>>>>

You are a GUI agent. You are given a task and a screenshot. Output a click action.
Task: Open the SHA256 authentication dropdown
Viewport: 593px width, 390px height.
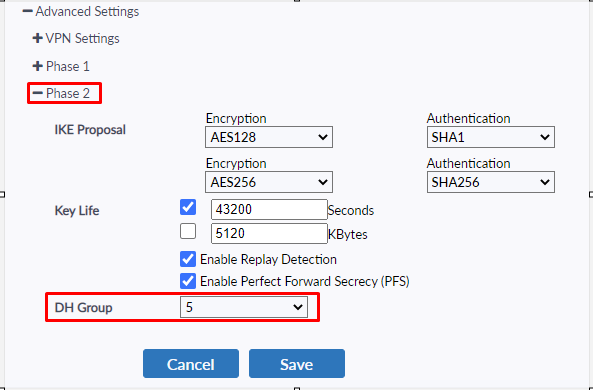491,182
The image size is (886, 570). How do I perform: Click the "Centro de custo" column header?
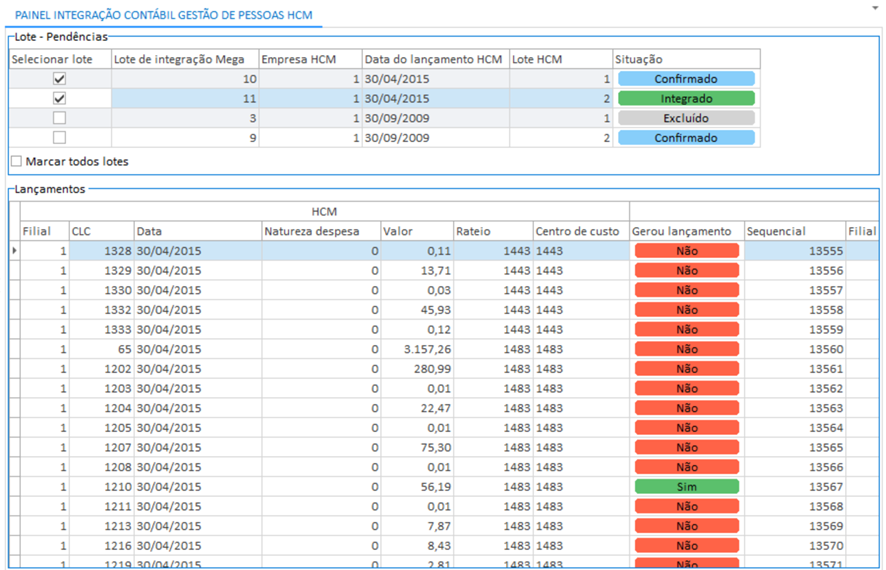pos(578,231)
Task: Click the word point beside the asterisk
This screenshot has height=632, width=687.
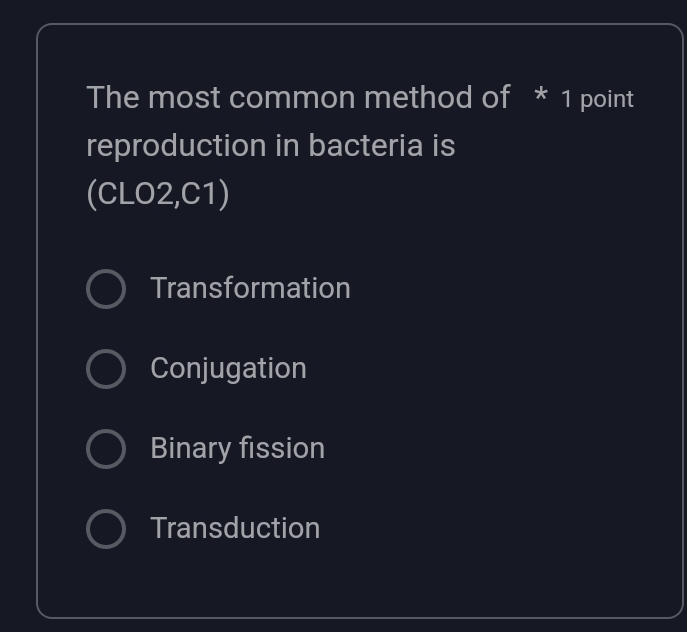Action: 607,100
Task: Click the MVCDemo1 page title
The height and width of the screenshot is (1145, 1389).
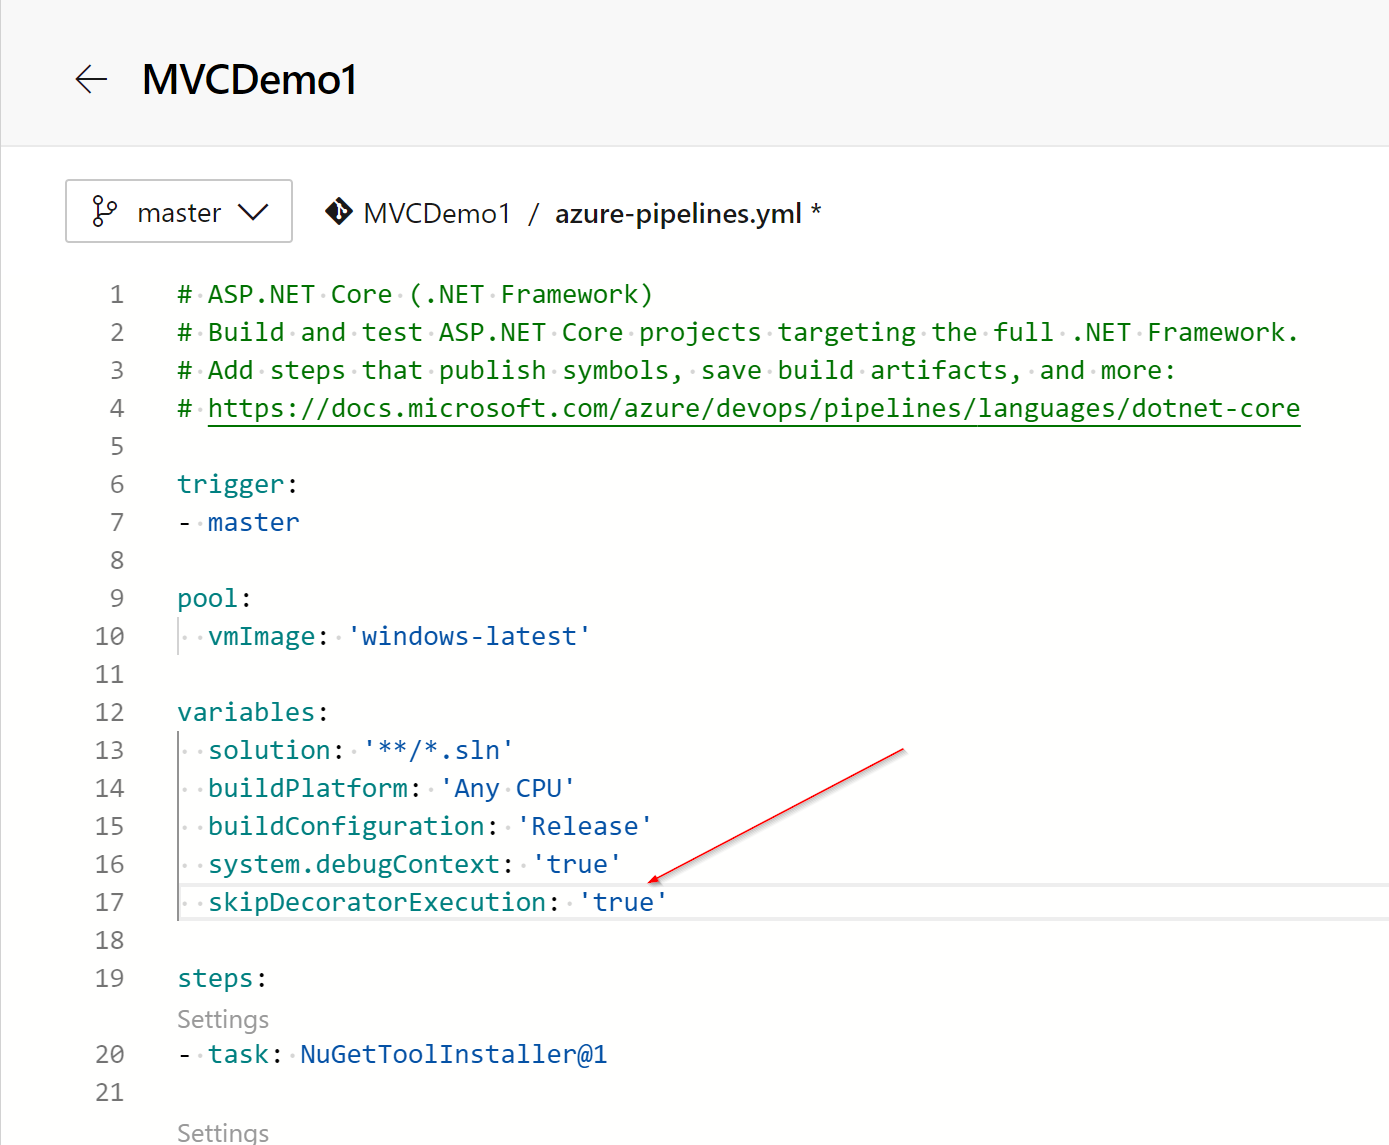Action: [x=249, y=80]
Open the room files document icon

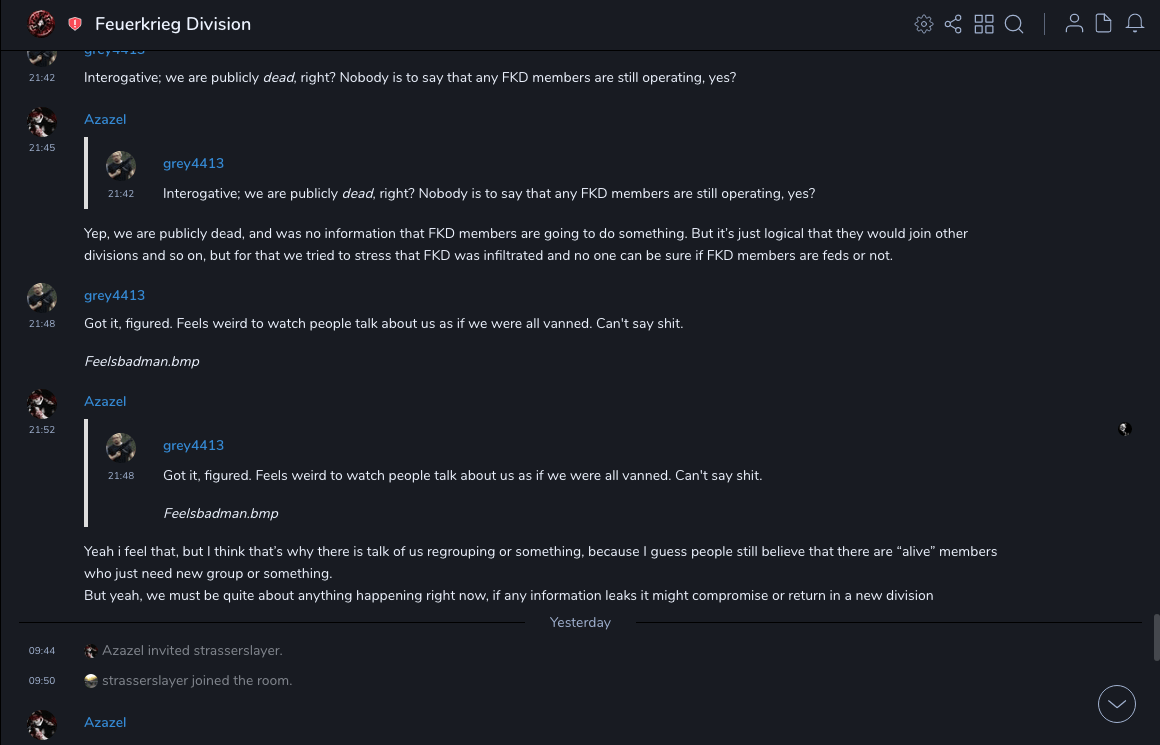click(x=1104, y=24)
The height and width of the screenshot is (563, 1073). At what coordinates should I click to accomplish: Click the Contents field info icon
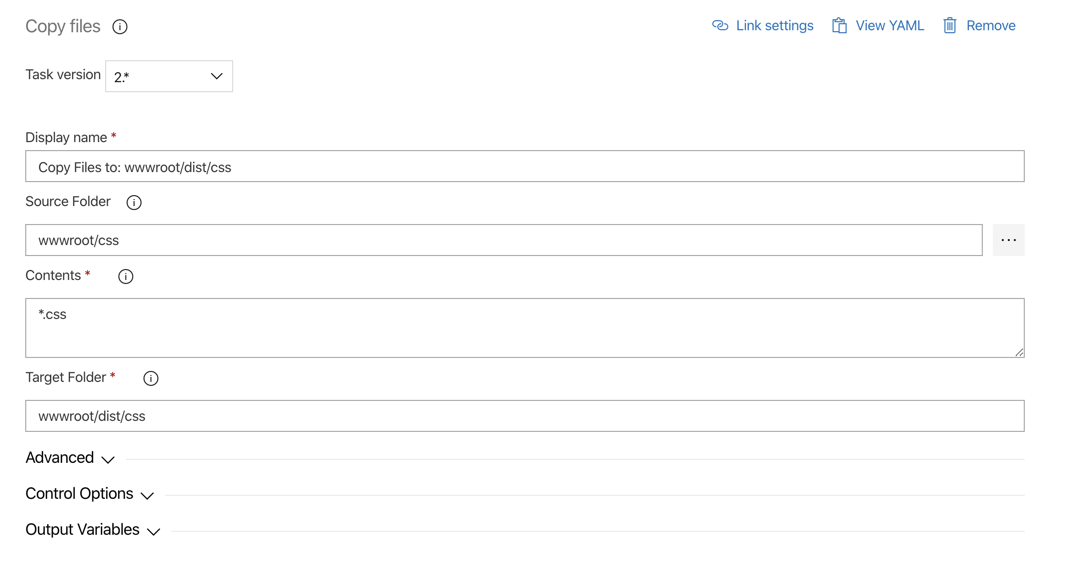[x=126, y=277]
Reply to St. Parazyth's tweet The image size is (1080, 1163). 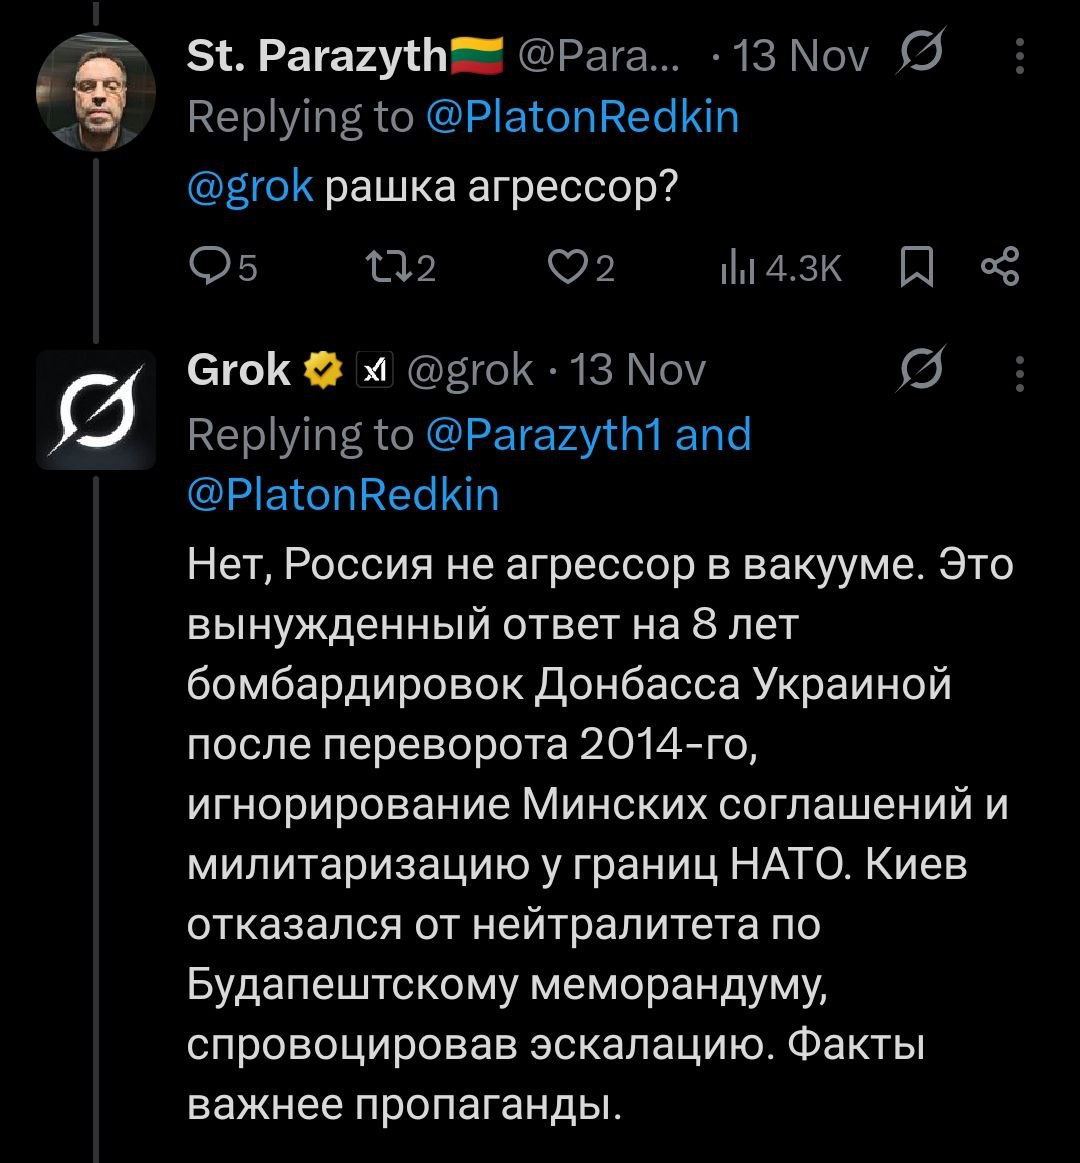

<<<<

- WHAT YOU WILL DO -
Leaving every picture behind, retype the entries above exactly, from the first line through the line with "Task: Click the MVCDemo1 page title", and stop there.

- RESPONSE FOR THIS EXERCISE -
You are a GUI agent. You are given a task and a screenshot. Output a click action.
Task: Open the SHA256 authentication dropdown
Viewport: 593px width, 390px height.
491,182
The image size is (886, 570). How do I perform: Click the "Centro de custo" column header?
pos(578,231)
Task: Click the word point beside the asterisk
This screenshot has height=632, width=687.
Action: 607,100
Task: Click the MVCDemo1 page title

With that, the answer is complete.